As the concept was demonstrated relatively recent, only a few studies have explored the possibility of transplanting greater bone graft volume using novel devices in LIF surgeries. An in-situ cage filling system was investigated using an in vitro lateral lumbar interbody fusion (LLIF) model, in which additional bone graft could be delivered after the pre-packed cage was inserted [28]. The delivery system significantly increased the cage volume with graft compared with the traditional cage filling methodology, however, it was difficult to predict the functionality of the novel system in a living human spine. The compressible liquid consistency of the bone graft poses a challenge during the filling process as the pressure applied by the plunger usually preferentially drives out the liquid part of the mixture. Kleiner et al. thus aimed to improve the graft flow and the volume delivered to the disc space by using a modified cannula during the MIS-TLIF [10]. The enlarged cross-sectional area of the cannula with outlets on the sides improved the flow of bone graft, allowing complete filling of the disc space. The authors, however, emphasized the relationship between the disk material removed and the graft volume for better graft volume prediction required during the procedure. The amount of bone graft in effect of fusion rate remained unknown. In this study, we integrated the threaded rod into the cannula that surgeons can connect to an electric surgical drill. The threaded rod concept not only resolved the shortfall of manual plungers that liquid graft mixture being the primary transplanted part, it also provided a stable and continuous filling process when in combination with the surgical drill. The MIS device delivered approximately 3 times more of the graft than that of using traditional funnel and cannula.

Notably, our study showed relatively small graft volumes were transplanted to the disc space compared with Yoo et al. [8] and Kleiner et al.’s studies [10]. Yoo et al. indicated a graft volume > 12 mL is considered to be sufficient for improved fusion rate, while the average bone graft delivered in Kleiner’s study was 9.2 mL. However, we demonstrated a higher than average fusion rate for MIS-TLIF with only an average of 6.72 mL bone graft volume.

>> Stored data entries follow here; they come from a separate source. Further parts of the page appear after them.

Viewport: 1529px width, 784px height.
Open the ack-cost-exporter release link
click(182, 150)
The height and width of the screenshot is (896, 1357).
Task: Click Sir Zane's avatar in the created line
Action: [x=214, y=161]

The difference may result from the mechanical design of the cannulas. The voids between bone graft granules can be diminished or collapsed during graft insertion, leading to a skewed final volume. Instead of compressing the graft granules manually through syringe and cannula, the threaded rod design moves the graft through the cannula and to the disc space without collapsing the granules and thus resulting in a small transplanted graft volume.

In MIS fusion surgeries, the biological environment may be different from the traditional open fusion surgeries, which are inherently more advantageous for fusion due to greater surface area and bigger cage for more graft materials. While the limitation of the MIS technique to completely remove disc space was reported to compromise the fusion rate, MIS-TLIF results in comparable outcomes as open TLIF in terms of solid fusion [29, 30]. Our study not only showed a higher fusion rate with the MIS device than other MIS-TLIF studies but also reaffirmed the notion of improved fusion rate with increased bone graft volume. Furthermore, this study is the first of its kind to elaborate the relationship between transplanted graft volume and the progression of fusion rate during the follow-up period. The use of the MIS device resulted in greater graft volume transplanted, leading to more than 88% fusion rate in the first year whereas the conventional methodology yielded only 75% solid fusion at the 2-year time point.

Conclusions

The use of novel MIS bone graft delivery device significantly improves bone healing capacity and bone fusion time by increasing the amount of bone graft in patients receiving MIS-TLIF. The MIS device delivered 3 times more bone graft into the disc space and significantly reduced the intraoperative blood loss as well as the filling time to 20 s. This technique provides an efficient, safe, and time-saving surgical approach for surgeons in the field of MIS lumbar fusion surgery.